# Capo vs. Langster



## Peatbog (Oct 17, 2006)

If you were going to choose between a Specialized Langster and a Cannondale Capo, what would you choose? The Langster can be had for about $150 less than the Capo. I have seen a Langster and it looks like a reasonable bike for the money (actually, it seems overpriced, but it seems all single speeds are). I haven’t seen a Capo, but I like the style better (straighter top tube); however, I can’t why it should cost $150 more. Anyone had experience with both of these and have an opinion? I know there are other options, but I am interested in hearing opinions comparing these two.


----------



## fredstaple (Jun 2, 2003)

Steel vice alum; I prefer the ride of a steel bike and if faced with choosing between these two, would select for that reason alone.


----------



## Richard (Feb 17, 2006)

I believe the Capo is made in the USA. That would account for the price premium.


----------



## coinstar2k (Apr 17, 2007)

fredstaple said:


> Steel vice alum; I prefer the ride of a steel bike and if faced with choosing between these two, would select for that reason alone.



Both of the choices listed are Aluminum. The langster is not steel.


----------



## Peatbog (Oct 17, 2006)

Okay, which would you prefer for the frame only? Or which would you prefer just for the just customer service?


----------



## fredstaple (Jun 2, 2003)

Sorry I was thinking Sputnik by Jamis


----------



## Peatbog (Oct 17, 2006)

The Sputnik was on my short list, until I had customer service problem with Jamis on another bike. So Jamis is no longer on any list of mine. Good bikes, but customer service sucks.


----------



## dookie (Oct 1, 2007)

jamis warrantied a sputnik frame for me...

i bought it on ebay (ie: not original owner).
the 'defect' was cosmetic only (poorly filled gap between dropout and chainstay).
they shipped me the new frame with no deposit, and before i had returned the old.

i was frankly astounded by the quality of their customer service. just another data point...


----------



## breadandwater (Oct 1, 2007)

i was looking to get a capo for some time but after talking to different ppl and a few of my LBS ive been told either Jamis Sputnik or Bianchi Pista... im leaning towards the 08 Pista unless i can get some serious convincing to go otherwise


----------



## dookie (Oct 1, 2007)

not to hijack the thread, but...

pista: steeper track geometry, generic cromo frame w/stamped dropouts/cromo unicrown fork, chrome finish, everybody has one

sputnik: more road-oriented geometry, reynolds 631 w/investment cast dropouts/easton full (for '08) carbon fork, flat black, quite uncommon, arguably better components (slightly...ritchey bar/stem/post).

can't speak to prices, or to hipster quotient, or to what 'serious convincing' entails...but the sputnik is a better bicycle. i don't say it because i own one, i own one because i believe it. wouldn't own either a capo or langster because i don't like aluminum...8 in the stable, only one (the wife's) is aluminum.

(fwiw, it was bought as a frameset and built to my spec...definitely not OEM bits on it)


----------



## mark59 (Jan 2, 2003)

Dookie 
Thanks for sharing that bit of information . I am going to check into the Sputnik.
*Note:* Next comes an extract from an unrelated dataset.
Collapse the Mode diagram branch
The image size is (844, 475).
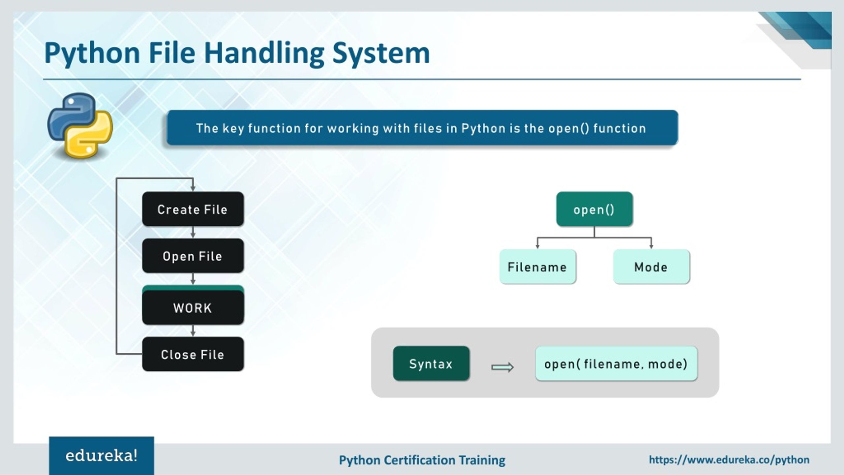click(651, 267)
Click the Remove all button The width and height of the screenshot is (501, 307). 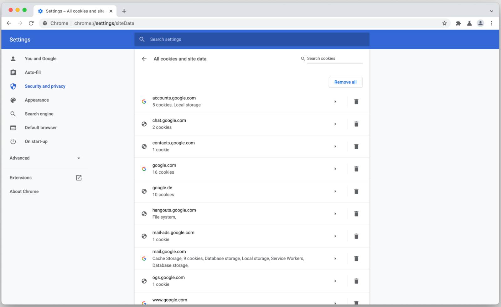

I am looking to build a SS road bike for a work bike . I would like a plush ride . I am riding an old oversize aluminum Cannondale and its killling me. Since i bought my Sir Niner which is 853 reynolds steel MT bike, i cant wait to get a steel SS road bike. And I will get rid of this old Cannondale.
Dookie your bike is very very nice!!



dookie said:


> not to hijack the thread, but...
> 
> pista: steeper track geometry, generic cromo frame w/stamped dropouts/cromo unicrown fork, chrome finish, everybody has one
> 
> ...


----------



## onespeedbiker (May 28, 2007)

dookie said:


> (fwiw, it was bought as a frameset and built to my spec...definitely not OEM bits on it)


I'm guessing that both the Campy crankset and Cane Creek wheelset cost more than than frame  

Brad


----------



## dookie (Oct 1, 2007)

together, the wheels and crank (stronglight, btw) cost about as much as everything else.

pretty much everything came from ebay:
$325 for the complete bike, less wheels, delivered. not built as pictured.
$220 for the wheels, delivered.

parted out pretty much everything that came on the bike, had some parts lying around, bought a few others. all together i might have $500 of real money in it. this is the frame (previously mentioned) that jamis warrantied, so my ebay purchase turned into a brand new frame.


----------



## Normbilt (Jan 26, 2005)

*Hi Jacked thread*

Langster vs Capo

The Langster :Taiwan made, Road Bike Geometry Cable Guides for rear Brake, 42x16 gearing, Comes with cog and freewheel, Emerald Green w/white Panels

The Capo : USA Made, Track Geometry, No Cable guides if you run a Rear Brake, 48x17 gearing, freewheel only, BBQ Black..Matte black

For me I like the road geometry. Specialized comes undergeared though. 
The Emerald Green is Nice, Black is black 

Both are aluminum with Carbon Fork and front and rear Brakes. The Capo might have sealed bearing hubs langsters are Sealed Mechanism (LOOSE Ball)


----------